Cession de parts : garantie et double indemnisation


Un litige né d’une cession de parts sociales assortie d’une garantie d’actif et de passif a conduit la Cour de cassation à préciser, le 11 mars 2026, les conditions dans lesquelles le cessionnaire peut, ou non, cumuler plusieurs fondements indemnitaires à l’encontre des cédants.
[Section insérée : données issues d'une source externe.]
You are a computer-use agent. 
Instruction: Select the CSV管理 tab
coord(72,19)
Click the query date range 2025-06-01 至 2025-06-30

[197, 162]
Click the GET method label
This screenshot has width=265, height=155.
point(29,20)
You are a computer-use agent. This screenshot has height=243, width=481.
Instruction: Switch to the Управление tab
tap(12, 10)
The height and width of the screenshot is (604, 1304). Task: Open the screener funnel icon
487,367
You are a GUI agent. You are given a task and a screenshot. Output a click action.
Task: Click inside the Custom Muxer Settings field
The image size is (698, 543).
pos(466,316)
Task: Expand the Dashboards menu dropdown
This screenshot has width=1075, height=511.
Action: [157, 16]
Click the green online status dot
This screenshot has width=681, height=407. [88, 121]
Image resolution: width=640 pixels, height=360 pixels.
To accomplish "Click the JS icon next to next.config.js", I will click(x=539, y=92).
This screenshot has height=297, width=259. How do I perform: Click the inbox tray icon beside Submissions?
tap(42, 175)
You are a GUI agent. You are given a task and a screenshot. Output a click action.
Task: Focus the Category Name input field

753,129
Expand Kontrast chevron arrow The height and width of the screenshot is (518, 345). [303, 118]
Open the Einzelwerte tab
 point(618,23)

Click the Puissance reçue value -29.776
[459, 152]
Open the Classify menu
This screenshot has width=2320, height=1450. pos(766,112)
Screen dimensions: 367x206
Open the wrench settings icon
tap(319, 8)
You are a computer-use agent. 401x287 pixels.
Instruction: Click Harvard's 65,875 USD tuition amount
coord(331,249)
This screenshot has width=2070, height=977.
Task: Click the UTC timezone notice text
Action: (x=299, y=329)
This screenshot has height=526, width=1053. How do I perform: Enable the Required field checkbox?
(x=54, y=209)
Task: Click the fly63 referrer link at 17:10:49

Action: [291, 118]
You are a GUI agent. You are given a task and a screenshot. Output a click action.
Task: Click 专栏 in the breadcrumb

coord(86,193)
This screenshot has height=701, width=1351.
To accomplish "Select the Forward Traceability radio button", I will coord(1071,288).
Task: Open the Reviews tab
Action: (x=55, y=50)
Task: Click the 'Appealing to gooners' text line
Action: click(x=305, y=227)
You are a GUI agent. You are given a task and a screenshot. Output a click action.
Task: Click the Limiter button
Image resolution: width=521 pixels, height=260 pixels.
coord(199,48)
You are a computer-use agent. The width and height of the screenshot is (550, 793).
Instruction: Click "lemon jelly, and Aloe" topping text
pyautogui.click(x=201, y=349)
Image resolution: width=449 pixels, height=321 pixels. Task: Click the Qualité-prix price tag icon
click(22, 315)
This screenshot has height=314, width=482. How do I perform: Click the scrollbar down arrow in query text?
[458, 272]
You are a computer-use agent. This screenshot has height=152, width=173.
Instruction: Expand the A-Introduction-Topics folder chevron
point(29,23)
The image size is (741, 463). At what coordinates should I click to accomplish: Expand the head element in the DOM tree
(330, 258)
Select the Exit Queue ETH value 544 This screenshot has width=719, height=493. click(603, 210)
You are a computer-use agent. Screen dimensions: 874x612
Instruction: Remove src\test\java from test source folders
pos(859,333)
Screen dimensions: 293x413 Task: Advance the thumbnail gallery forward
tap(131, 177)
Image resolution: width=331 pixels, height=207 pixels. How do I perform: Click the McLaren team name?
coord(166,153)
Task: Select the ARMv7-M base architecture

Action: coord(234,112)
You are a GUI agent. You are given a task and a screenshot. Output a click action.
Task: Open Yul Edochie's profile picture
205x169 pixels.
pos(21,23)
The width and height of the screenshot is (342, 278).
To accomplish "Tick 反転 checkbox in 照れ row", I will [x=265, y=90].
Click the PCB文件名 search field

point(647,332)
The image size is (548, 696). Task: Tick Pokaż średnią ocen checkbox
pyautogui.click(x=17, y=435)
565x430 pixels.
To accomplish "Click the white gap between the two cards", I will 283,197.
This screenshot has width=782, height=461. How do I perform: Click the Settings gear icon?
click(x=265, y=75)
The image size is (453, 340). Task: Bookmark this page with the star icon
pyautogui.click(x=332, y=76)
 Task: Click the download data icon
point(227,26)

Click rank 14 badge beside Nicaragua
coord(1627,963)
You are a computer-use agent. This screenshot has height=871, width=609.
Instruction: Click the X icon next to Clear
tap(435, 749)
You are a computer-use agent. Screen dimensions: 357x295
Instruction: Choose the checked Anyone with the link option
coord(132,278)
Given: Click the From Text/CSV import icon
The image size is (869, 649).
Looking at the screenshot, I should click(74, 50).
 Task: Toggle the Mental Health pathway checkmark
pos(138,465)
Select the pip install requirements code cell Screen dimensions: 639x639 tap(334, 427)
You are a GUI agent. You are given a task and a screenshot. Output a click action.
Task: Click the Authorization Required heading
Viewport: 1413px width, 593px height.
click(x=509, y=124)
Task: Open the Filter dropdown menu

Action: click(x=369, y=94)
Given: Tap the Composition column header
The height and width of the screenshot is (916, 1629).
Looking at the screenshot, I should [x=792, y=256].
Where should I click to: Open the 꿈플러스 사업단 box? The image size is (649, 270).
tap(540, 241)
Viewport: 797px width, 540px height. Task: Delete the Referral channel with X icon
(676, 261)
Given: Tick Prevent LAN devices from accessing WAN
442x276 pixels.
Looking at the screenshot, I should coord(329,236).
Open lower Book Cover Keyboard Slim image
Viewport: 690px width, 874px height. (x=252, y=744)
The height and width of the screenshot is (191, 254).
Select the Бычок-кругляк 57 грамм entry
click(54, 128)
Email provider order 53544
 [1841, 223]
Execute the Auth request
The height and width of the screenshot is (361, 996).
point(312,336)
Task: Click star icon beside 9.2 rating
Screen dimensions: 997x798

La Cour se prononce également sur les conséquences sur la garantie de l’aspect rétroactif donné à une cession de parts.

Dans cette affaire, après la cession de l’intégralité des parts d’une société à responsabilité limitée (SARL) à effet rétroactif au 1er janvier de l’année en cours, le cessionnaire a engagé la responsabilité des cédants en invoquant, d’une part, des manquements aux obligations déclaratives et fiscales et, d’autre part, une diminution de l’actif net et l’appropriation d’un véhicule social.

Dans ce contexte, la Cour d’appel de Douai avait retenu plusieurs condamnations au titre de la garantie et de la réparation du préjudice subi par la société cessionnaire. 

Par un arrêt du 11 mars 2026, la chambre commerciale de la Cour de cassation casse partiellement cette décision : 

D’une part, elle considère qu’en raison de l’effet rétroactif de la cession au 1er janvier 2018, le Cessionnaire était de fait subrogé dans les droits et obligations du cédant. Et par conséquent, il était lui-même responsable des manquements intervenus entre le 1er janvier de l’année et la date de closing ! 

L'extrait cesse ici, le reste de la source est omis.